Exercise directions: In the records that follow, locate every line with "text" and extract it.

[Collected data entries]
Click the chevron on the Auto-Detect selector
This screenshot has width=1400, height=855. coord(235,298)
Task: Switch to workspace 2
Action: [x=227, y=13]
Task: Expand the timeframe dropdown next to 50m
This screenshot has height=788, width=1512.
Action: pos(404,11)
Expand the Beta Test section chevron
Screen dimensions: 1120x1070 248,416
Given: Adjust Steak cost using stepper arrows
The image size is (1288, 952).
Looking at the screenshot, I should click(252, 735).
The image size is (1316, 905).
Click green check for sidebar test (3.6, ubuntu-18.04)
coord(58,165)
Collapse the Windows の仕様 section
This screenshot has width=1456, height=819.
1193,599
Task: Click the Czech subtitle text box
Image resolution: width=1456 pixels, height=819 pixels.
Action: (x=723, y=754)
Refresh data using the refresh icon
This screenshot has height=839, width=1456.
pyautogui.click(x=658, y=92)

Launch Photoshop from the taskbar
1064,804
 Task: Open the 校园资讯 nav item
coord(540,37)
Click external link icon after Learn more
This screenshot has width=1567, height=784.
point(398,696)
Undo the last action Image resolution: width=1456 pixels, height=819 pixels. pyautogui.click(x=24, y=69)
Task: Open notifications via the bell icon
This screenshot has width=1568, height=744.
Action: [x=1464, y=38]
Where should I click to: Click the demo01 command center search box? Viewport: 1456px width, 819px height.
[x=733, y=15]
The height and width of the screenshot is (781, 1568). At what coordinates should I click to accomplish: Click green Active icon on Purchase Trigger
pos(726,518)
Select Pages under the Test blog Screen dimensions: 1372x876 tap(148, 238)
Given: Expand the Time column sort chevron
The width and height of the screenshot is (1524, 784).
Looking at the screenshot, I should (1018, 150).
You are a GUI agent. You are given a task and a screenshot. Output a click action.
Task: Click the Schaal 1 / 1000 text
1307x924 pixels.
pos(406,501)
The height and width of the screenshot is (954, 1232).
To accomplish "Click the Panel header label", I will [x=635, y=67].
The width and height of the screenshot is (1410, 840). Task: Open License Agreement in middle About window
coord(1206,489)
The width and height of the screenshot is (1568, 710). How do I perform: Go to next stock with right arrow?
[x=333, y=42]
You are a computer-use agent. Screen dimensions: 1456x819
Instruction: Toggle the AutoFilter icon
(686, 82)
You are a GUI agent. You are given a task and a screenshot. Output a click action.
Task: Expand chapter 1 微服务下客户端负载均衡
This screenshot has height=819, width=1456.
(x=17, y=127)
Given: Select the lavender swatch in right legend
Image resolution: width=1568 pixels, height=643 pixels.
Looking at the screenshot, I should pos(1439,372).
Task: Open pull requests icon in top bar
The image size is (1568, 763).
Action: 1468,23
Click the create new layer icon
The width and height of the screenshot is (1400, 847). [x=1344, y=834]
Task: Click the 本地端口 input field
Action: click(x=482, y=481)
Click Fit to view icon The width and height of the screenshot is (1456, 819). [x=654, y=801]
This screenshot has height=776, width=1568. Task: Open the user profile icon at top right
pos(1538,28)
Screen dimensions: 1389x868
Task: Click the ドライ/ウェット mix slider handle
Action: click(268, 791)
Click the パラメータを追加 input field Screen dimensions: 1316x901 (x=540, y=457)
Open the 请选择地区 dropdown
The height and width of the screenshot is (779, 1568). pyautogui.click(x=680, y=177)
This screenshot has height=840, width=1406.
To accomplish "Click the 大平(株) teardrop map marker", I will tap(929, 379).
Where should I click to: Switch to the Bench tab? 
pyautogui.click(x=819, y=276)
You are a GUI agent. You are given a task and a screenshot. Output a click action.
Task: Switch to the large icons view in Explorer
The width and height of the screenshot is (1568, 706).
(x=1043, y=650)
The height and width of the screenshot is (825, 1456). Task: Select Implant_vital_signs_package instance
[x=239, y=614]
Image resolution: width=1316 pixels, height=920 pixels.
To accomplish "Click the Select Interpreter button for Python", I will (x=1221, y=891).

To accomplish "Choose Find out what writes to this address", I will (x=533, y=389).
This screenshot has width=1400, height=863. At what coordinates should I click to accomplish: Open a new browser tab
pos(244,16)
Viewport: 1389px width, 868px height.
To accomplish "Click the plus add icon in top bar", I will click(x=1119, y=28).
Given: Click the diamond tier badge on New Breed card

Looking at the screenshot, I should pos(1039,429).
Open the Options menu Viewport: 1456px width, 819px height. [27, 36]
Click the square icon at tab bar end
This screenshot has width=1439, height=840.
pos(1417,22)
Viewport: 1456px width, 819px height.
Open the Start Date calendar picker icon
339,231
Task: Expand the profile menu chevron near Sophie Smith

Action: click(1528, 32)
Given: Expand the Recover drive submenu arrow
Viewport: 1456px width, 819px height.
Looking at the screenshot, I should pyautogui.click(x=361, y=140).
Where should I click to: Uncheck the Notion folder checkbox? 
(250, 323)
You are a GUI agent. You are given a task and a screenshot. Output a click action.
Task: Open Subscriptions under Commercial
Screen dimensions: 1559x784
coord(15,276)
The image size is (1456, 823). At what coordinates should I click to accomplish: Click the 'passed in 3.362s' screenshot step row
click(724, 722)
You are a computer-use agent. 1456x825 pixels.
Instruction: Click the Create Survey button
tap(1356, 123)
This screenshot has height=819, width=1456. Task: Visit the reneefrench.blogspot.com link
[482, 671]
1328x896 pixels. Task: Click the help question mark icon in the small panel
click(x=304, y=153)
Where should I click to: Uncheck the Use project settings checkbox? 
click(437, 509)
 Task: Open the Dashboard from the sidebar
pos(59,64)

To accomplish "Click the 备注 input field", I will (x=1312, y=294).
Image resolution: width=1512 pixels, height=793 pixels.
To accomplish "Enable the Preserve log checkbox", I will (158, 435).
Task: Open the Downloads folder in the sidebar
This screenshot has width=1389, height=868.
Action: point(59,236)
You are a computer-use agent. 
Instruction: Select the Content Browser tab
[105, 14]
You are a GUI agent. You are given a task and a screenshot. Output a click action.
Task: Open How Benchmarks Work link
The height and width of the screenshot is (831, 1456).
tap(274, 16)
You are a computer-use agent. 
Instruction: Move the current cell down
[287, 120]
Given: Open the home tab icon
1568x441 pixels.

Exercise output:
Task: Click the Czech subtitle text box
Task: Click the Schaal 1 / 1000 text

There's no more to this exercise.